Dienstag, Mai 24th, 2011

Der Kniestreicher, gefunden in der in Lübeck im Selbstverlag erschienen Sammlung von Berufsbezeichnungen des Lehrers und Genealogen Heinrich Gerholz, ist nun wahrlich ein Beruf, der vielfältige Assoziationen und Bilder in mir hervorruft. Allerdings bleibe ich als Frühneuzeithistorikerin natürlich realistisch: Das sich damit genauso wenig ein emotional besetzter Beruf der aufkommenden Dienstleistungsgesellschaft verbindet wie beim Süßholzraspler, liegt natürlich auf der Hand. Letzterer raspelte oft genug völlig unromantisch im Armenhaus eben nur das gleichnamige süßstoffhaltige Gewächs, statt liebliche Wörter zu flüstern.

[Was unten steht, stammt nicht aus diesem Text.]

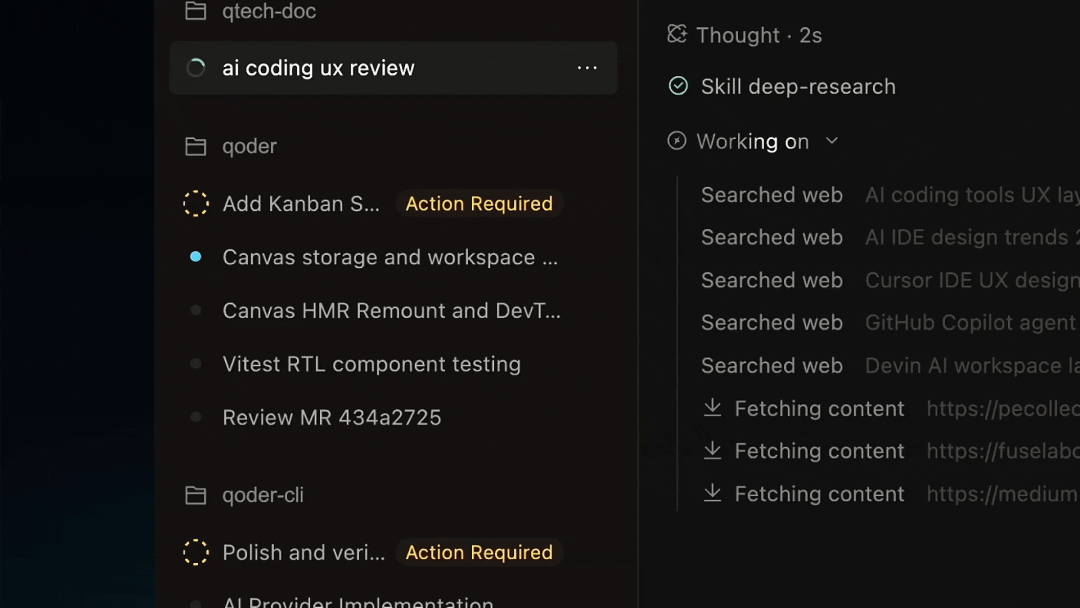Click the Working on compass icon
The height and width of the screenshot is (608, 1080).
[676, 140]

Wenn jedoch der Kniestreicher nicht seine Profession darin fand, anderen Leuten zärtlich über das Bein zu streicheln, womit also verbrachte er also seinen Arbeitsalltag? Verwerfen dürfen wir schnell eine Analogie auf jede Art von Chirurg oder Bader, die sich auf die Behandlung des Knies spezialisierten. Die frühneuzeitlichen Behandlungsmethoden dürften zudem eher als Tätigkeit eines Knochenbrechers denn als -streichler zu klassifizieren sein. Um nicht weiter wild herumzuraten, greifen wir wieder nach unseren im Praxistest so gut bewährten Enzyklopädien und Lexika des 18. und 19. Jahrhunderts:

Tatsächlich: Sowohl Adelung, Grimm wie auch Krünitz kennen den Kniestreicher (alle sorgfältig voneinander abschreibend): Adelung führt durchaus hingebungsvoll aus, es handele sich dabei um sehr filigrane Kardätschen im Dänischen als „Knäkarte“ bezeichnet, mit „subtilsten“ Häkchen versehen, die auf keiner Krämpelbank Platz fanden und daher auf dem Knie befestigt wurden. So richtig weiter hilft das auch noch nicht, gibt aber wenigstens die Richtung vor, da Adelung, Grimm, Krünitz & Konsorten den damit in Verbindung stehenden Berufszweig verraten, der diesen geheimnisumwobenen Apparat nutzte: Die Wollkämmer.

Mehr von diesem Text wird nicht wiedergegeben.